-- Request --
Quote the rows from the line with "Task: Click the Calls from ads megaphone icon" to the line with "Looking at the screenshot, I should click(78, 479).", including both of those lines.

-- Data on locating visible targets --
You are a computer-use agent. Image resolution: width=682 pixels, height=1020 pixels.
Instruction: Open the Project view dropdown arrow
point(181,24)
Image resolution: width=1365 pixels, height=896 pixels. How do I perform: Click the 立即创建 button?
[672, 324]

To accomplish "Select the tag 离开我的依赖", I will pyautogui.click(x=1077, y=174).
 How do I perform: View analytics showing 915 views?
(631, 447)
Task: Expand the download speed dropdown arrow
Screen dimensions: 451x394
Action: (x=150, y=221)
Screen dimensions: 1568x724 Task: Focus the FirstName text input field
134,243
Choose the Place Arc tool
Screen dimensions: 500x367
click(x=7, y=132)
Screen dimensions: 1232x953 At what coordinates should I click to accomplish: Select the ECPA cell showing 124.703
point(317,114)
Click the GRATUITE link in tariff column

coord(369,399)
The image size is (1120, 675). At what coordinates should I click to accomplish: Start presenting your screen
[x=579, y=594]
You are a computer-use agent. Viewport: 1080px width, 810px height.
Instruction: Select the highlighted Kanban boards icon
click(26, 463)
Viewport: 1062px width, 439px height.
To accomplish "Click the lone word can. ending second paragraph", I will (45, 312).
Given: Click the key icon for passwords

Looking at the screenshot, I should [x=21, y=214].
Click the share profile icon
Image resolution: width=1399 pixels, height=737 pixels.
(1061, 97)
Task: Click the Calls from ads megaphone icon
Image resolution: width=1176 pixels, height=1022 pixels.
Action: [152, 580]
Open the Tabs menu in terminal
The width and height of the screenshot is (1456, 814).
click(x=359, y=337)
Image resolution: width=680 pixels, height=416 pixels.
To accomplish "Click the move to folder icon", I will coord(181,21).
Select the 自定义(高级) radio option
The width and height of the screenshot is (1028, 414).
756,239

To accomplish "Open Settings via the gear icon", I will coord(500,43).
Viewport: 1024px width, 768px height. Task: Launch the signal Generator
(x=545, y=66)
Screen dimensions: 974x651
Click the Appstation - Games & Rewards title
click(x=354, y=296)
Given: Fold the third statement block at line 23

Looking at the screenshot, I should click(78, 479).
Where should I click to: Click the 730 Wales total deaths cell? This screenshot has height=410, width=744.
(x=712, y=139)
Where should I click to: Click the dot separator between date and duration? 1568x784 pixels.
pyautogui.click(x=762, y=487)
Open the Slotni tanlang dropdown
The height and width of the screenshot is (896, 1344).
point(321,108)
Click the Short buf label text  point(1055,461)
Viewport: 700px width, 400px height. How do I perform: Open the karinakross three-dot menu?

-- Answer for the task --
Task: Click the Calls from ads megaphone icon
Image resolution: width=1176 pixels, height=1022 pixels.
Action: [152, 580]
Open the Tabs menu in terminal
The width and height of the screenshot is (1456, 814).
click(x=359, y=337)
Image resolution: width=680 pixels, height=416 pixels.
To accomplish "Click the move to folder icon", I will coord(181,21).
Select the 自定义(高级) radio option
The width and height of the screenshot is (1028, 414).
756,239

To accomplish "Open Settings via the gear icon", I will coord(500,43).
Viewport: 1024px width, 768px height. Task: Launch the signal Generator
(x=545, y=66)
Screen dimensions: 974x651
Click the Appstation - Games & Rewards title
click(x=354, y=296)
Given: Fold the third statement block at line 23

Looking at the screenshot, I should click(78, 479).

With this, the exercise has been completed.